Before the write.mode('overwrite')
is called, there is both the file
s3://<MY_BUCKET>/test.csv
and some files under this file, for example,
s3://<MY_BUCKET>/test.csv/part-00000-52358825-0cf7-4609-81b1-2819d4205d85-c000.csv
(these seem to be files, that were written by the previous call of write
to this url by PySpark),
and write.mode('overwrite')
seems to delete only the file s3://<MY_BUCKET>/test.csv
and not to delete files under it.
(If write.mode('overwrite')
is called after other write
via PySpark,
when there is some files in the "directory" s3://<MY_BUCKET>/test.csv/
,
but no file s3://<MY_BUCKET>/test.csv
, it seems to run correctly)
In a "normal" file system such files under a file are impossible, however S3 (as a key-value storage) allows this, therefore it is to expect that libraries working with S3 can deal with it.
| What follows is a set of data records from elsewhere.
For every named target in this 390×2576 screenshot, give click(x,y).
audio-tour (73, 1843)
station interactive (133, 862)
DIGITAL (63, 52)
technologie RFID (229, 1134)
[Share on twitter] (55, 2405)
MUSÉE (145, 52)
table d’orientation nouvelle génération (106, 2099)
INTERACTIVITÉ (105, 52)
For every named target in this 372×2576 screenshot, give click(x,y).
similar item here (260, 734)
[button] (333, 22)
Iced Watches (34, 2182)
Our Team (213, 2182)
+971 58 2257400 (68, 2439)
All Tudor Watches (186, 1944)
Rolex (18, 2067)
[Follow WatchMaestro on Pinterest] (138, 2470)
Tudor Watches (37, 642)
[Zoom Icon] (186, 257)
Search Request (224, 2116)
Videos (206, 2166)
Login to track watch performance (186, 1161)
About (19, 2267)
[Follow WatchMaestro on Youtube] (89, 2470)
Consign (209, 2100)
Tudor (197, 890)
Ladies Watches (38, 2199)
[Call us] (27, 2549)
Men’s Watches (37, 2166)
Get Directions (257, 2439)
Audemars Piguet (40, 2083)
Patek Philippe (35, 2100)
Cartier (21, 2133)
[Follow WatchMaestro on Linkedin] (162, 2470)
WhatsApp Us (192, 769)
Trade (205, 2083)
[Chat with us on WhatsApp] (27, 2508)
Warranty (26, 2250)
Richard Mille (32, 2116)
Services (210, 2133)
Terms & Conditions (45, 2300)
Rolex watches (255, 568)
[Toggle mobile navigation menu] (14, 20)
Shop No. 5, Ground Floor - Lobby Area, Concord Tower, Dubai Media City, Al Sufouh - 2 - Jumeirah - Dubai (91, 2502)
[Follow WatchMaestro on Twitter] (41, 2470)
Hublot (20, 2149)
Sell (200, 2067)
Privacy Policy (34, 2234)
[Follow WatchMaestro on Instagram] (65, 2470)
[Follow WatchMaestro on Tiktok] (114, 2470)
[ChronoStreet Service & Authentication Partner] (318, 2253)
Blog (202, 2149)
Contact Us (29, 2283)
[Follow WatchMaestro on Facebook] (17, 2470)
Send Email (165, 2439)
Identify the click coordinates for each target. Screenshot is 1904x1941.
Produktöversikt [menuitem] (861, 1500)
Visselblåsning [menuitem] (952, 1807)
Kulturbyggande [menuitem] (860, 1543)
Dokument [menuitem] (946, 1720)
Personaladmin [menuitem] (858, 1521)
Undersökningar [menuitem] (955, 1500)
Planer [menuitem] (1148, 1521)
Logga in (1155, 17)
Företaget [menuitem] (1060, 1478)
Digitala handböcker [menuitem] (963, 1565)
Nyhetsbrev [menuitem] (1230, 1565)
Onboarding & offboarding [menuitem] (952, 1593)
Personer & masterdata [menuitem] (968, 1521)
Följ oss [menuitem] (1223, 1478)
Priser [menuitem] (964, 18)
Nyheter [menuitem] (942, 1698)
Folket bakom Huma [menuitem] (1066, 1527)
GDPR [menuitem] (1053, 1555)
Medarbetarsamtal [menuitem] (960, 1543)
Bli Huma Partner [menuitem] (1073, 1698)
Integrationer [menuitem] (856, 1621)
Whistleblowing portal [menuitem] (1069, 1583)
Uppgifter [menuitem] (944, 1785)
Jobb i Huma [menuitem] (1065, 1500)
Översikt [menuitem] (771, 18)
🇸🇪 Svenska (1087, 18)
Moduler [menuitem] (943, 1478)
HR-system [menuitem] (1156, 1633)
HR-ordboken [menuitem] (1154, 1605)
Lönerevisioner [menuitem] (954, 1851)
Look at the Hadoop sources
I'm not sure how exactly pyspark.sql.DataFrame.write uses hadoop libraries,
but if it uses
https://github.com/apache/hadoop/blob/trunk/hadoop-tools/hadoop-aws/src/main/java/org/apache/hadoop/fs/s3a/impl/DeleteOperation.java#L166
,
this seems to be the dealing with files/directories similar to the logic that I have described above
(no processing files under files):
If the object is a directory,
than delete its content:
otherwise delete it as a "simple file",
i.e. without deleting files under files.
Dirty workaround
Instead of using write.mode('overwrite')
I could delete files under the output url (if there are some files) before each write
(i.e. delete them using awswrangler.s3.delete_objects
),
but this doesn't look like best practices.
My questions are:
How can I write/overwrite data in the S3 using PySpark avoiding this problem, i.e. without these doubts about correctness of the written data?
Do I understand correctly this logic, how
write.mode('overwrite')
in PySpark deals with files/directories in S3? (And if so, was this done intentionally and what is the reason?)